I am new to this game and have a general question about the Fiat battery. 

After a long trip (about 2 hours) the Motorhome (Ace Airstream) control "box" says the battery is 13.1 V. After a day just sitting on the drive it goes down to 12.9 and over a week it gradually drops to 12.5 etc. Over winter (we got the van last Sept) it went down to 11.8 (i think) and the engine would not start without a recharge.

My question is: is this gradual discharge normal? As far as I know the only power being used is from the alarm system.

Sorry if my question seems basic, but that sums up my knowledge of such things

Gerry )


----------



## Wizzo (Dec 3, 2007)

Whilst charging from the alternator it would be quite normal for it to show in excess of 13v. A couple of hours after stopping will give a true reading after it has lost its surface charge - something less than 12.9v according to the condition of the battery.

You don't say how old your motorhome is but a lot of the new vans have things drawing power through the canbus wiring apart from the alarm - radio, reversing camera etc. and it can amount to quite a draw. Removal of the radio face plate is one partial solution.

You may need to do some detective work to see what is still using power even when you are stationary.

JohnW


----------



## richardjames (Feb 1, 2006)

Mine does the same - the cobra alarm is the cause - if I leave the vehicle for three weeks I plug a charger iinto the cigar lighter to keep it above 12 volts


----------



## TheOnlyMaster (Mar 20, 2010)

Thanks John

The van is only 2 years old.

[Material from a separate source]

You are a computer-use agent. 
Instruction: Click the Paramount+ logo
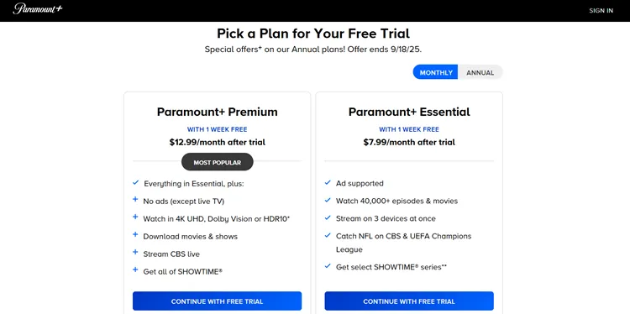[37, 9]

I think you are telling me that this discharge is probably normal as there will be things drawing power although to my "layman" thinking with everything turned "off" then off should mean off!! 

Gerry


----------



## Wizzo (Dec 3, 2007)

TheOnlyMaster said:


> Thanks John
> The van is only 2 years old. I think you are telling me that this discharge is probably normal as there will be things drawing power although to my "layman" thinking with everything turned "off" then off should mean off!!
> Gerry


Hi Gerry,

Yes, I am of the old school too. When you turn something off you expect it to be OFF. Fortunately my old fashioned van does just that - on is ON and off is OFF! No half measures. My son in law works for a Volvo dealer and he tells me that some of them can take up to 2 hours to wind themselves down after turning the key!

There will be someone along shortly I am sure who is much more knowledgeable in the ways of modern electrickery.

JohnW


----------



## EJB (Aug 25, 2007)

12.6v is fully charged....after resting.
Mine goes down to about 12.1v, about half charged, after 3 weeks or so. It will start the vehicle at this level OK.

I charge it for a few hours every 3 or 4 weeks.


----------



## safariboy (May 1, 2005)

I don't really like a design that requires a computer to lock and unlock the doors but modern vans seem to.
You may find in your instructions information on removing the earth (neg) lead from the battery but this is not always possible. The alternative is charging every few weeks.

These light vans are designed to be used and if you don't there can be problems. The other known issues are brake disks rusting and needing to be replaced, seals sticking, clutch problems. They are happiest being thrashed along a motorway day after day at about 70 mph for two years and then scrapped!! This is not quite how we use them but does explain why we get some problems in the winter.
In this context a battery that requires charging each week is reasonable.

We leave ours on charge. The Swift system allows trickle charging of the engine battery (or leisure battery)

I hope that some of this helps.


----------